Source passage:
Monday, May 17, 2010

Fo Pye

Today was one of those days that make it all worthwhile! Almost everyone went home happy! This was the day that the crew from Mercer, U in Atlanta came with the prosthetic legs that we measured for a week or so ago. The patients were all here at 8:00 am, even most of the ones who were told to come after lunch. Two teams went to work, wrapping legs, then putting together a plastic form, padding it with foam, wrapping it with an outer layer like a knee brace fabric, then screwing on a pipe with a foot at the bottom. Then the patients stood up, with a too long leg, took a few steps to really set the stump into the leg, and the leg was adjusted to fit. The first couple of patients had a little trouble with their first few steps, but the waiting patients encouraged them on, and most people were able to take a few steps almost immediately. After 4 months without a foot at the bottom of your leg, an artificial leg feels heavy, but the doctors said that within a few days, the extra weight will not be noticeable.

Provided material:
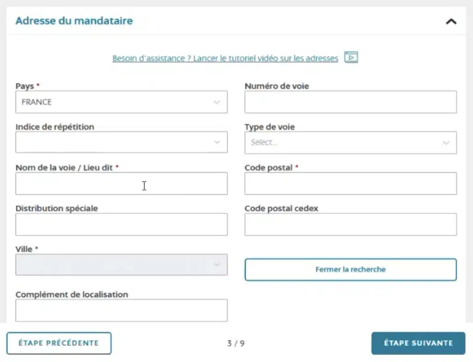Viewport: 473px width, 362px height.
Task: Click into the Numéro de voie field
Action: coord(350,102)
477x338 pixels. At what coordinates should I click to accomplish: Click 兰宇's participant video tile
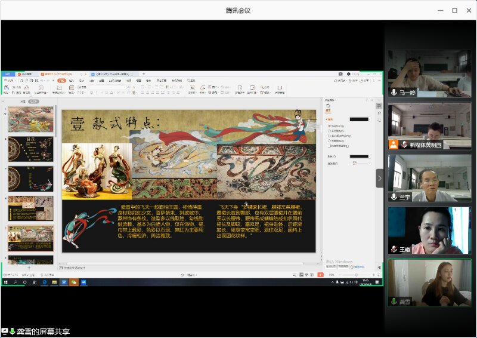point(429,178)
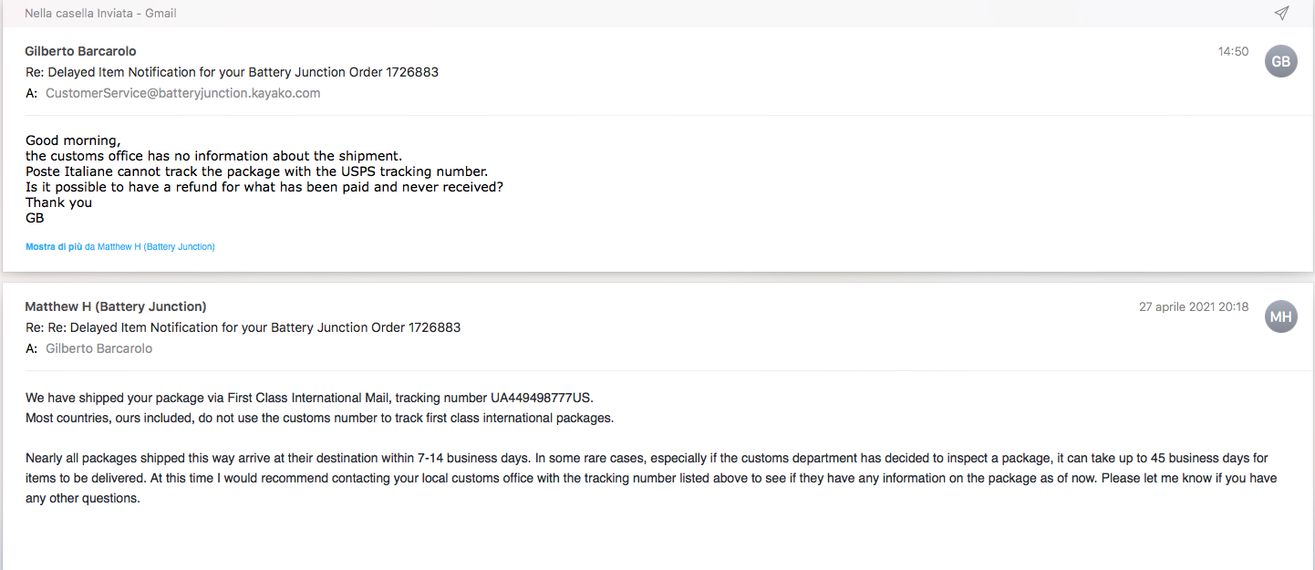Click the paper plane sent icon
The width and height of the screenshot is (1315, 570).
coord(1281,13)
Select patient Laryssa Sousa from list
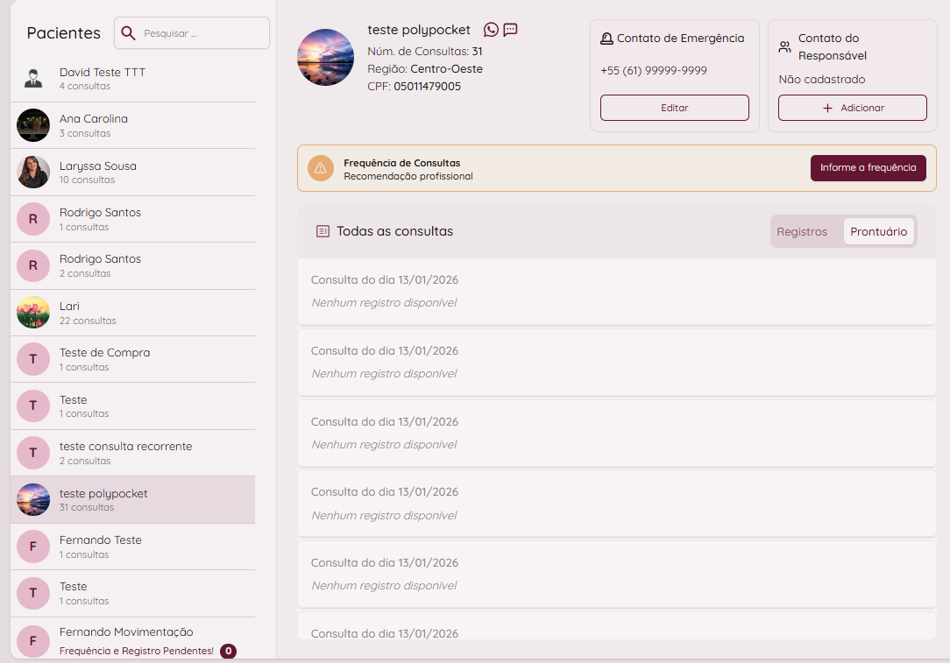The width and height of the screenshot is (950, 663). coord(98,172)
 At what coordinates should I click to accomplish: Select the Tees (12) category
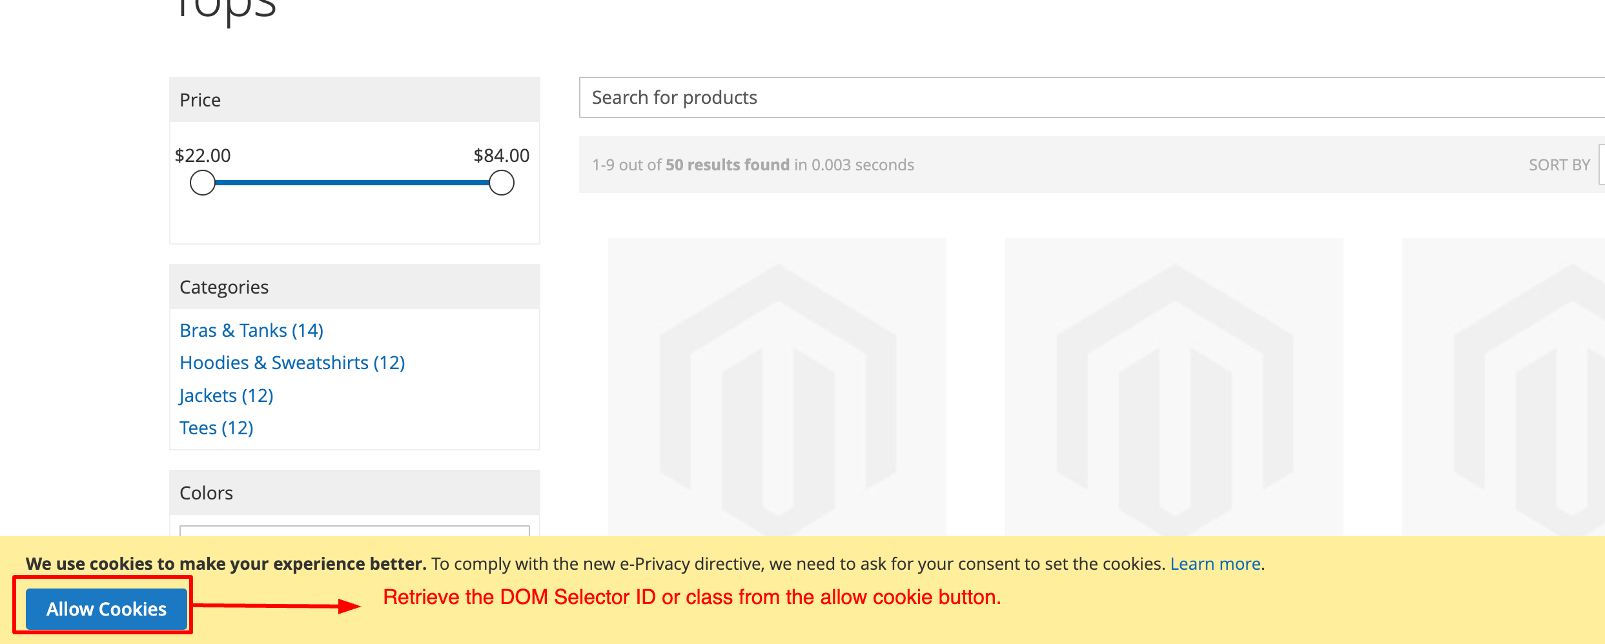[216, 427]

Your instructions:
Pick up the May 17, 2010 journal entry about fitting the prosthetic legs and keep writing after its last sentence.

Task response:
Surprisingly, the younger patients were no quicker than the older patients in learning to walk again. Success seemed to depend more on determination than on strength or balance. The oldest patient was 85, a spunky woman, who was very vocal in getting her leg attached and adjusted before she stood on it. But she never got tired once she started walking. And, instead of taking the wheelchair ride to the front door, she insisted on walking!

One younger man, built like a football player, had no trouble at all. He stood up, walked across the room, and asked if he could drive home. He is a driver for a company here in Leogane. The doctor made him promise that he wouldn’t drive before he came back tomorrow for a recheck. But this man wanted a cover for his pipe and foot. When the doctor said that there was no cover, the man started taking off his sock from his good foot, and then began unlacing the shoe from his artificial foot. We explained that he must wear a shoe on the artificial foot because it would wear out, but he continued to unlace his shoe. We waited, and saw what he was doing. He put the sock from his good foot over the artificial foot (which was a white foot), then put the shoe back on the artificial foot. Turns out that he, being black, didn’t want the white foot to show. When I said that the group should bring black feet next time, they said that they had never seen a black prosthesis. Surely, this can’t be true!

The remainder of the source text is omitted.